The Town of Norwood Finance Commission reviewed five years of new-growth data and recommended using a conservative $900,000 new-growth estimate as staff and commissioners prepare the FY26 budget.
The commission’s finance staff presented a final new-growth figure used when the tax rate was set in December and walked members through likely sources of incremental value. Jeff, finance staff in the manager’s office, identified four principal prospects for captured growth: FM Global’s site work, a potential Moderna-related capture, and two planned residential subdivisions — one 16-unit and one 8-unit. Jeff said FM Global could account for the largest share and that the town should conservatively expect to capture about 50% of that firm’s reported growth in the next assessment cycle.
Why it matters: new-growth figures feed the town’s property-tax base and set part of the operating budget baseline. Commissioners emphasized caution because Department of Revenue (DOR) valuation rules can change the final captured amount and because residential subdivisions and large commercial developments remain partly speculative.
Jeff told the commission that the new-growth number reported when the tax rate was set is final for the tax-rate calculation but that DOR will ultimately validate the increments. He and other members discussed how demolition of older buildings and construction of new structures are treated: new growth equals the net increase in assessed value after accounting for removed/repurposed structures.
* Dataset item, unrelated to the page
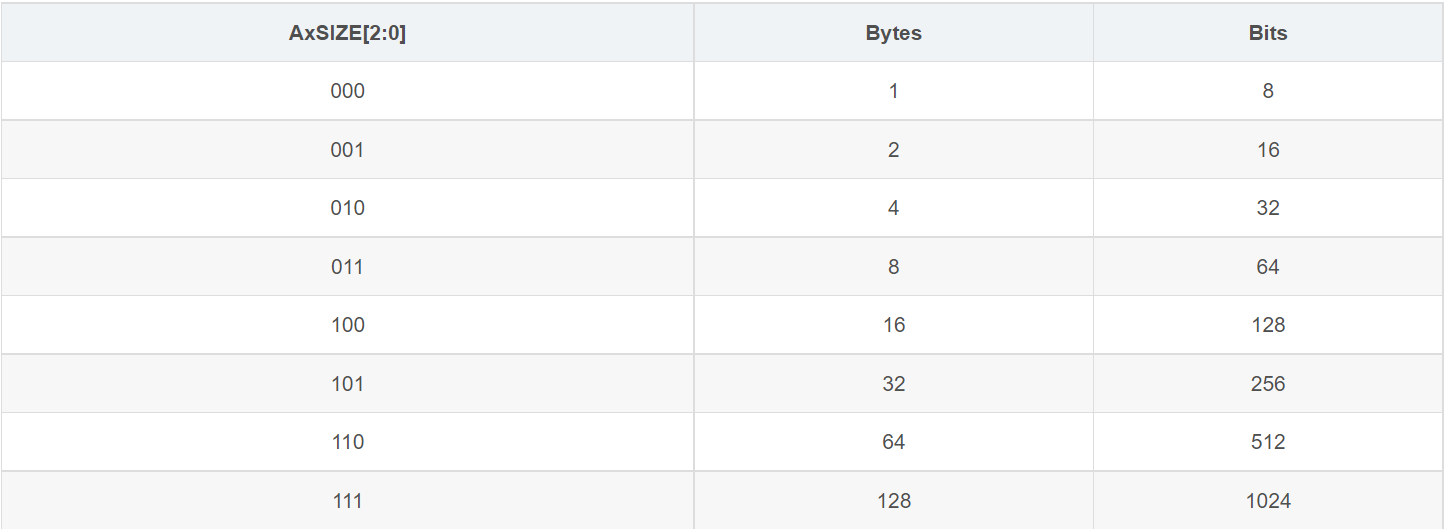This screenshot has height=529, width=1446.
Task: Click the Bits column header
Action: click(x=1268, y=33)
The group noted that if FM Global’s construction is validated at a high value, the town’s $900,000 budgeting target could prove conservative.
Commissioners also reviewed local receipts line by line. Jeff proposed modest increases for meals tax and room excise tax based on a three‑year trend, recommended a slight uptick in motor‑vehicle excise, and proposed conservative assumptions for ambulance revenue and fines. For investment income, staff modeled a $50,000,000 average cash balance earning roughly 3% across the year; commissioners flagged uncertainty in that projection and asked for follow-up with the treasurer.
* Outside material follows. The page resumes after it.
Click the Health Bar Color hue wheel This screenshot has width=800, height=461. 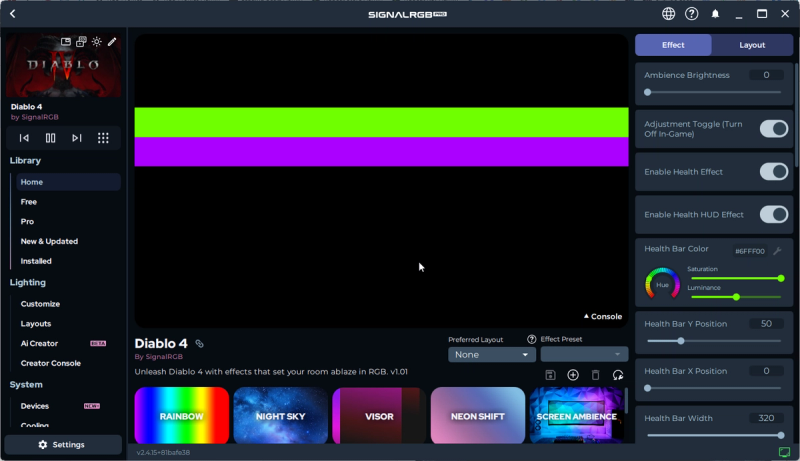click(x=661, y=284)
State aid remains the largest open variable. The commission noted the governor’s budget was due the week after the meeting and that current consensus revenue forecasts suggested only modest statewide increases; as a result, the commission treated state aid as uncertain and retained conservative placeholders in the FY26 projections.
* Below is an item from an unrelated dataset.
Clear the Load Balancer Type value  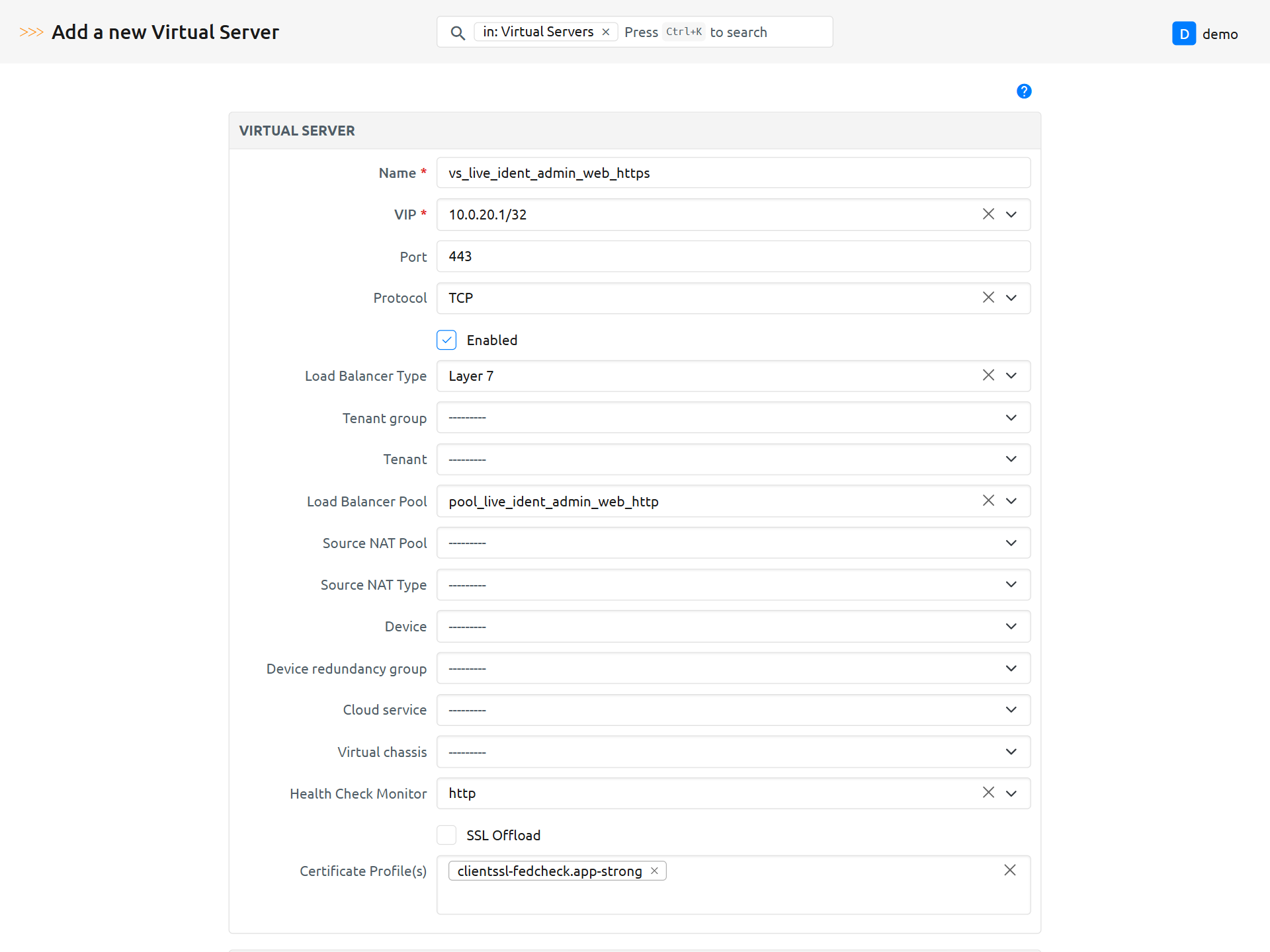point(988,376)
Action at the start of the meeting: the commission approved minutes from its Nov. 21 meeting. That motion passed unanimously on a voice vote; one member, Eric Fleming, arrived late and did not vote on the minutes.
Looking ahead, staff will continue to monitor DOR valuation determinations for the large commercial prospects and update commissioners as new information arrives. The Finance Commission reiterated a preference for conservative revenue assumptions while continuing liaison discussions with assessors and the treasurer.